En consecuencia, se verifica que
las autoridades demandadas han pronunciado los actos que se impugnan dentro de
las atribuciones otorgadas en la Constitución, la LCSIGET, la LGE, la Ley de
Constitución de Servidumbres para las Obras de Electrificación Nacional y las
Normas Técnicas de Diseño, Seguridad y Operación de las Instalaciones de
Distribución Eléctrica; y no en el marco de un conflicto de naturaleza civil,
como señala la sociedad demandante.
La situación jurídica
de la sociedad actora ha sido confrontada con los presupuestos legales que
habilitan la instalación de infraestructura eléctrica en bienes inmuebles
propiedad de particulares. En este sentido, en el caso sub júdice, la
decisión de las autoridades demandadas ha tenido a su base el ejercicio de las
potestades administrativas conferidas en el ordenamiento jurídico regulador de
la materia del servicio de electricidad.”
PROCEDIMIENTO PARA LA
CONSTITUCIÓN DE SERVIDUMBRES DE ELECTRODUCTO
“c. En
esta línea argumentativa, se debe resaltar que la Ley de Constitución de Servidumbres
para las Obras de Electrificación Nacional —vigente desde abril de mil
novecientos noventa y siete—, establece el procedimiento para la constitución
de servidumbres de electroducto cuando éstas no puedan constituirse por medio
de contratación directa.
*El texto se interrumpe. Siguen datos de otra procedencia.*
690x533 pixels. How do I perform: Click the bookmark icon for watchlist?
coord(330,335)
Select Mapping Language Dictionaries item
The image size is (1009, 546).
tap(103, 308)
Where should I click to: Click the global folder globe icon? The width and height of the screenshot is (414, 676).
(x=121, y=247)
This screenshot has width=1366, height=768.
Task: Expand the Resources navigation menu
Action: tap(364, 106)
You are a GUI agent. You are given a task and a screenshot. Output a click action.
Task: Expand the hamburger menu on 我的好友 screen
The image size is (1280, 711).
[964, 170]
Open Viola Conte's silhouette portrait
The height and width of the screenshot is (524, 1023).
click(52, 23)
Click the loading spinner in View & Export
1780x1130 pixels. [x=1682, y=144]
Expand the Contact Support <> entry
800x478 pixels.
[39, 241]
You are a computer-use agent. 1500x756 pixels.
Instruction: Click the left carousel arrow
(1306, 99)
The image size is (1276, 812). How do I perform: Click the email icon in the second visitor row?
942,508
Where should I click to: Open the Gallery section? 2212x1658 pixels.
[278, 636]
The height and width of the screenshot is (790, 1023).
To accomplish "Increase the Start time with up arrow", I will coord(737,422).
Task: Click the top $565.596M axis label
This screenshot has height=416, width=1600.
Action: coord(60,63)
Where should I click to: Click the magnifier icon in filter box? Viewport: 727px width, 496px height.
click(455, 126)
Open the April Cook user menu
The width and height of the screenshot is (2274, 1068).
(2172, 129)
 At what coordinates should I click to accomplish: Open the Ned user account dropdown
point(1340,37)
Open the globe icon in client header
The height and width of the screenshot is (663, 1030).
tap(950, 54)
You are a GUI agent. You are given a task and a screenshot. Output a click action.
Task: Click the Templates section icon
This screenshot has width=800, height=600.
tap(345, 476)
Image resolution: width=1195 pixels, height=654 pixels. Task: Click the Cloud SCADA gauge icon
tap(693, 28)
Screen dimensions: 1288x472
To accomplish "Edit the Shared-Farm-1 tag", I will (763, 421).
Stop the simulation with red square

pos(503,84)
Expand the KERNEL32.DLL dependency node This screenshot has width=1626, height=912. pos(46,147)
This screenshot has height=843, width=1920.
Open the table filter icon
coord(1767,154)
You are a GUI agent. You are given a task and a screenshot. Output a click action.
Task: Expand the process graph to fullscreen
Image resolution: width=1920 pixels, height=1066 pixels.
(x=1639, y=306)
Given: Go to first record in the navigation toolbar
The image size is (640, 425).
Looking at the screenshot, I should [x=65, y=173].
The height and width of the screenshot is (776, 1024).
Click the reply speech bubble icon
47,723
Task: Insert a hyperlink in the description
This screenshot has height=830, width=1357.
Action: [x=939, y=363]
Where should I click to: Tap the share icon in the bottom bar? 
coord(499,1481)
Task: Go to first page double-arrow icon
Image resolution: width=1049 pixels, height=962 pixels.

Ello denota que se exige la constitución de un derecho
real de manera voluntaria —contratación directa— o forzosa —judicial––.
En tal sentido, la
inexistencia de un derecho real en los inmuebles afectados por las líneas de
distribución eléctrica genera una incertidumbre en el efectivo suministro de
energía eléctrica y no asegura la estabilidad del mismo, encaminando al
distribuidor a una situación de irregularidad ante las normas aplicadas por la
SIGET.[…]”
LA ORDEN REMOCIÓN DE LAS LÍNEAS DE DISTRIBUCION SE
SUJETAN A LAS CONDICIONES ÓPTIMAS DE OPERACIÓN PARA EL SUMINISTRO CONTÍNUO
“Al respecto, debe
puntualizarse que, en el caso sub júdice, las autoridades demandadas actúan con
el objeto que el distribuidor se sujete a las normas que regulan las
condiciones óptimas de operación para el suministro continuo, suficiente y
oportuno de energía eléctrica.
De ahí que, la
remoción de las líneas de distribución ordenada no va encaminada a resolver un
conflicto planteado por un usuario contra un distribuidor, sino que, como se ha
establecido supra, dicha orden es consecuencia de las atribuciones
normativas y de vigilancia del ente regulador del sector de energía, ello, a
fin de garantizar un interés público, que no es otro que la estabilidad del
suministro de energía eléctrica para la población.
Como se advierte, el
propósito de las potestades ejercidas por las autoridades demandadas no fue la
satisfacción de un interés particular, sino, por el contrario, la consecución
de un fin supra-individual, público y legítimo, es decir, el óptimo suministro
de energía eléctrica a los usuarios finales a través de líneas de distribución
e infraestructura erigidas conforme las normas técnicas vigentes.”
COMPETENCIA DE CONOCER
SOBRE CONFLICTOS DE LA REMOCIÓN DE POSTES DE ENERGÍA ELECTRICA
“d. Adicionalmente, DISTRIBUIDORA DE ELECTRICIDAD DEL
SUR, S.A. DE C.V., alega que las autoridades administrativas no pueden juzgar o
resolver conflictos derivados de las leyes civiles.
El caso de estudio,
las autoridades demandadas han actuado con base al marco normativo que las
rige, a fin de garantizar y vigilar la prestación del suministro de energía
eléctrica. De ahí que enmarcan la intervención del señor Jorge Emiliano Vásquez
en el plano de una cooperación particular.
Es decir, la remoción
de la estructura eléctrica ordenada a través de los actos impugnados no deviene
de un conflicto en materia civil, sino del ejercicio de potestades que, en el
campo de la regulación y control del suministro de energía eléctrica, le
competen a la SIGET, ente regulador creado para tal efecto.
En suma, los
argumentos expuestos por DISTRIBUIDORA DE ELECTRICIDAD DEL SUR, S.A. DE C.V.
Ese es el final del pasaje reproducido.